Retirement and death
Edith Wilson settled in their home on S Street NW in Washington DC in 1921 when Wilson retired from his Presidency. She looked after him until his end.
She assumed the charge of the Woman’s National Democratic Club in 1924. Wilson breathed her lost on December 28, 1961. She could not attend the inauguration of the Woodrow Wilson Bridge fixed on that day being the 105th birthday of her husband. She was buried next to the president at the Washington Cathedral.
Edith Wilson published her My Memoir in 1939.
Edith Wilson donated her house to the National Trust for Historic Preservation and desired that it be converted into a museum in honor of Woodrow Wilson. The Woodrow House was inaugurated as a museum in 1964.
The first presidential papers in 1939 of Wilson were bequeathed to the Library of Congress.

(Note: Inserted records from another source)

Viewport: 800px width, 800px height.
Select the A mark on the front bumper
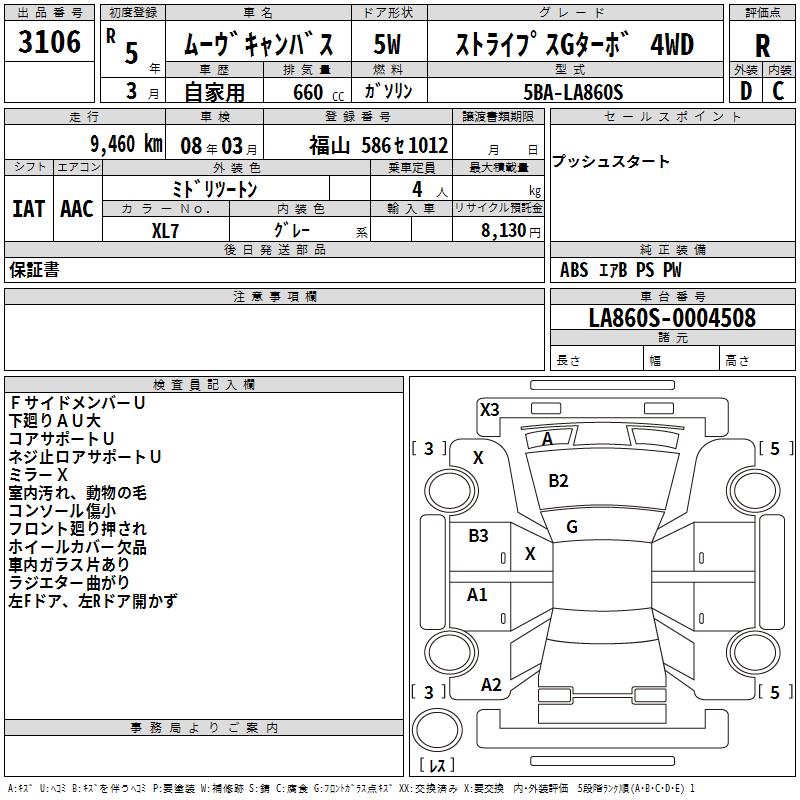pyautogui.click(x=547, y=440)
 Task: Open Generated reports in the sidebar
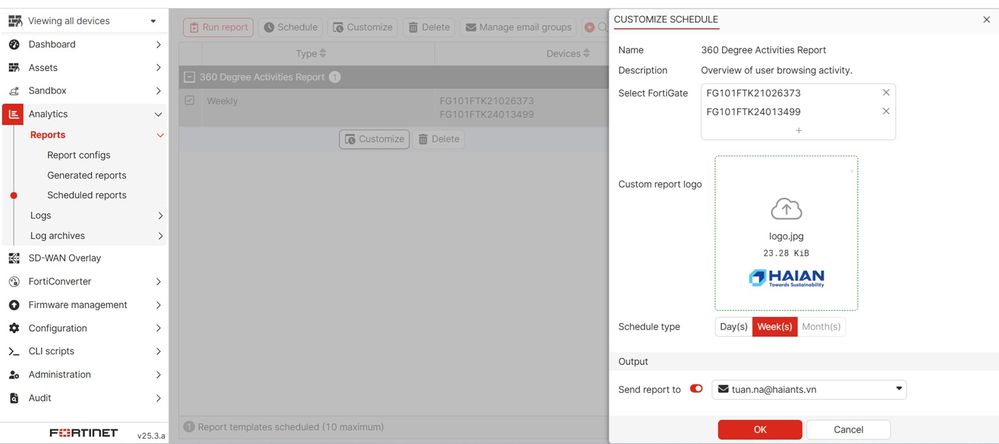click(86, 175)
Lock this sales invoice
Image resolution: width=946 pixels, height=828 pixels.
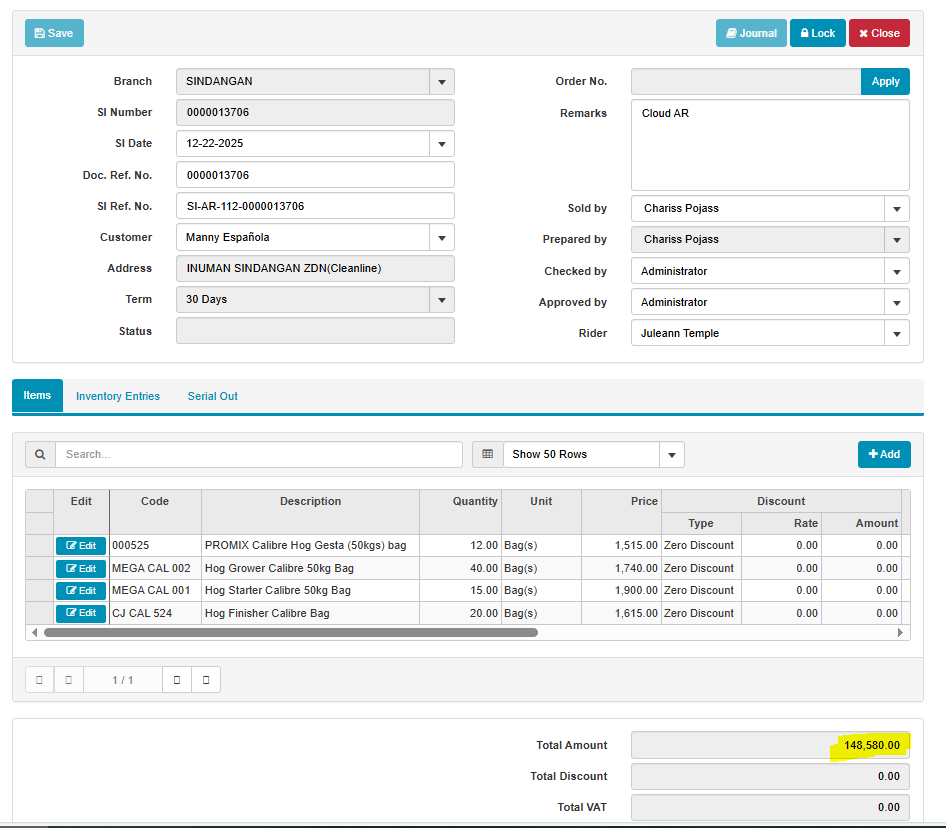coord(817,33)
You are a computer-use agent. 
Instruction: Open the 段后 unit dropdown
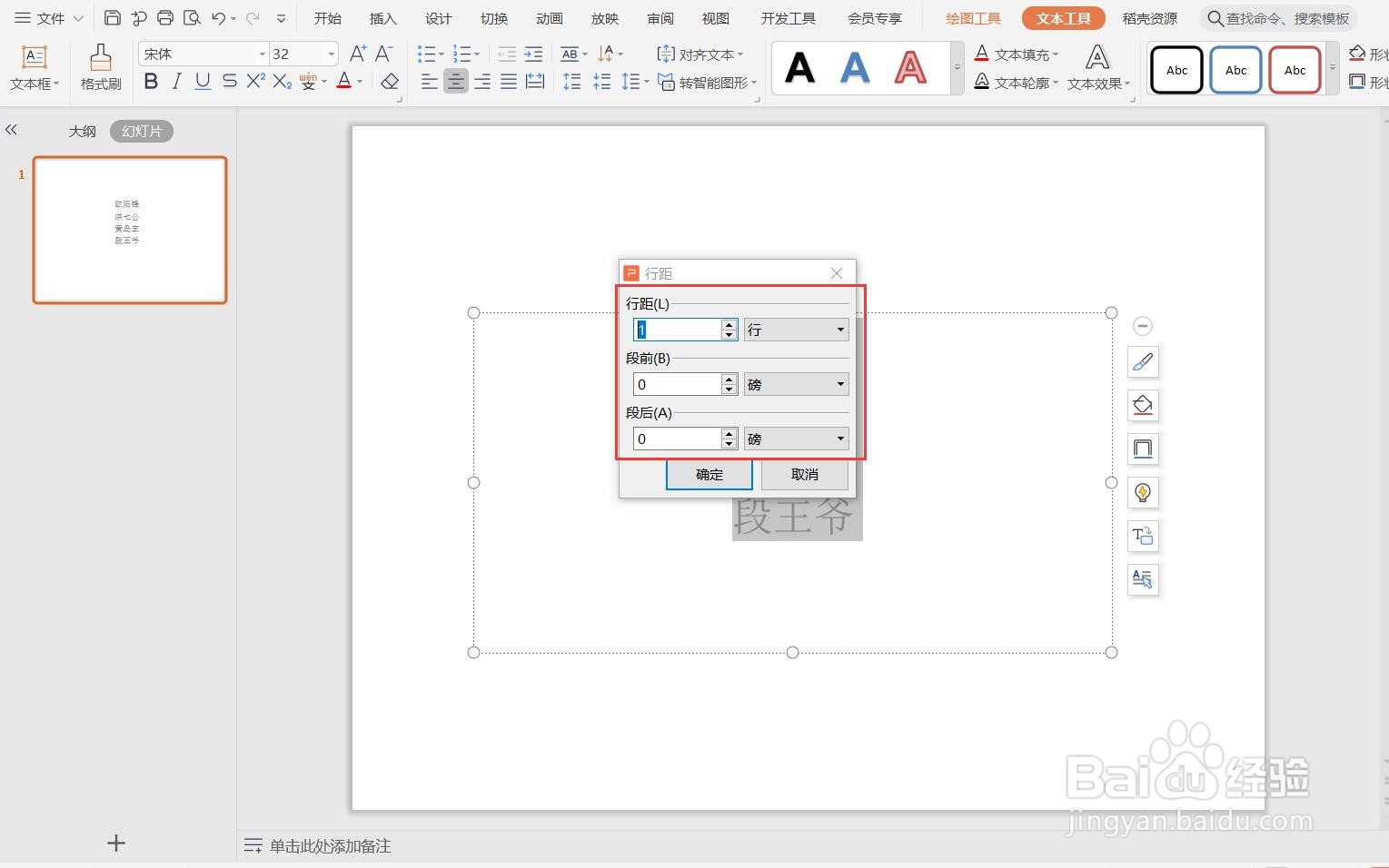click(796, 439)
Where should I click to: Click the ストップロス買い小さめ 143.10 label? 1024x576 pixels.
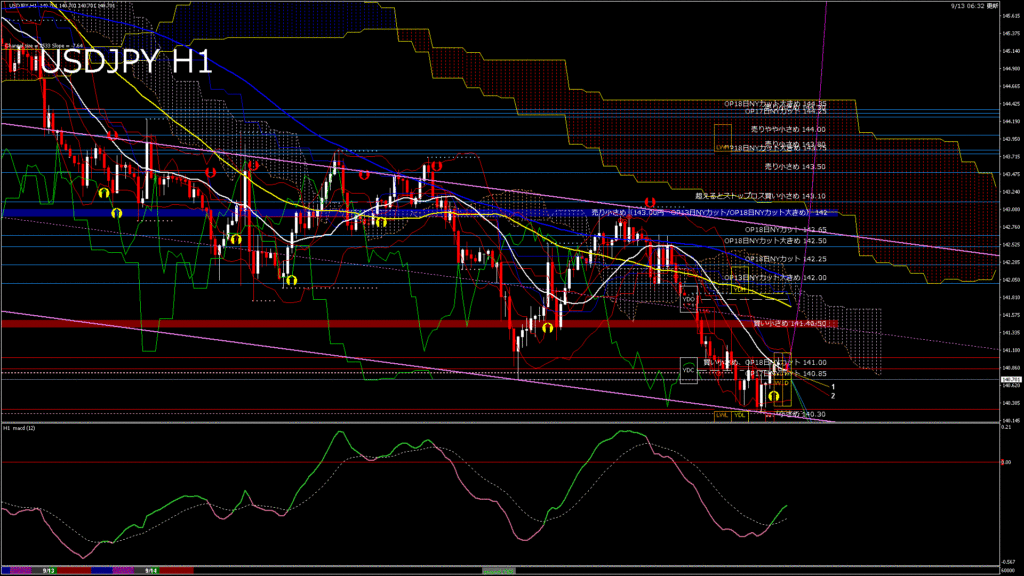(760, 196)
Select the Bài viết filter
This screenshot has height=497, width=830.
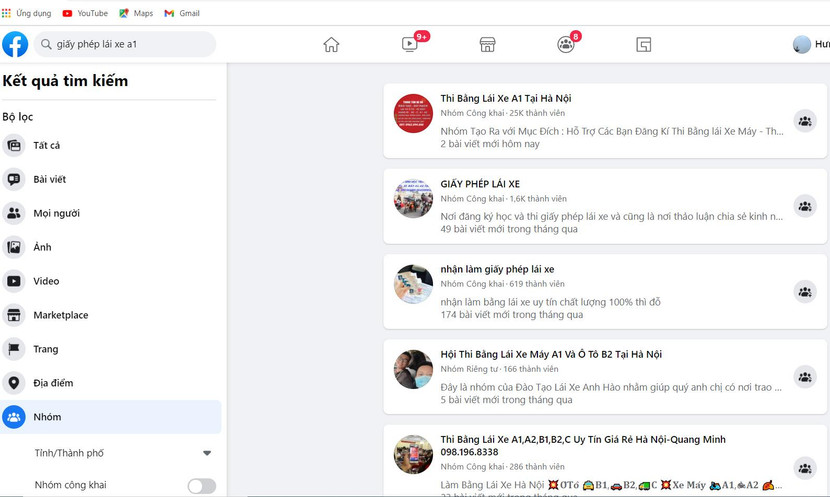point(49,179)
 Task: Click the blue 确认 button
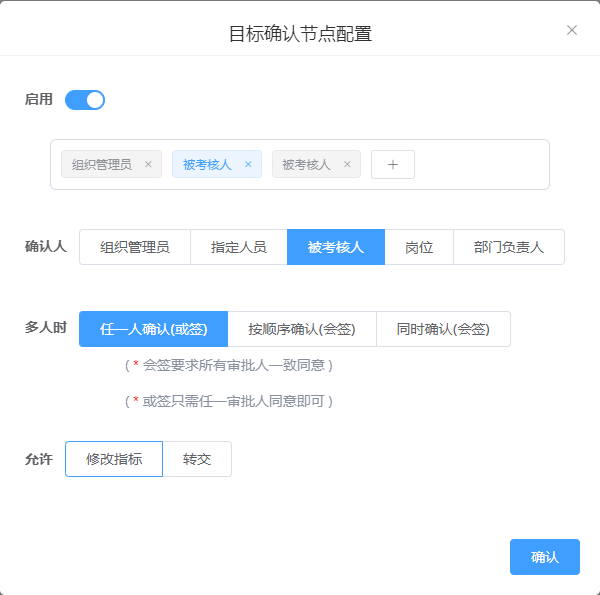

She also presented the personal library later in 1946.
Edith Bolling Wilson’s birthplace Foundation Museum in Wytheville, Virginia was founded in 2008. Her childhood home has been recognized in May 2013 and has been declared as Endangered Historic Site. A building has been planned there
A bank building in Wytheville was bestowed upon the First Lady and has her name. These set an example for all women.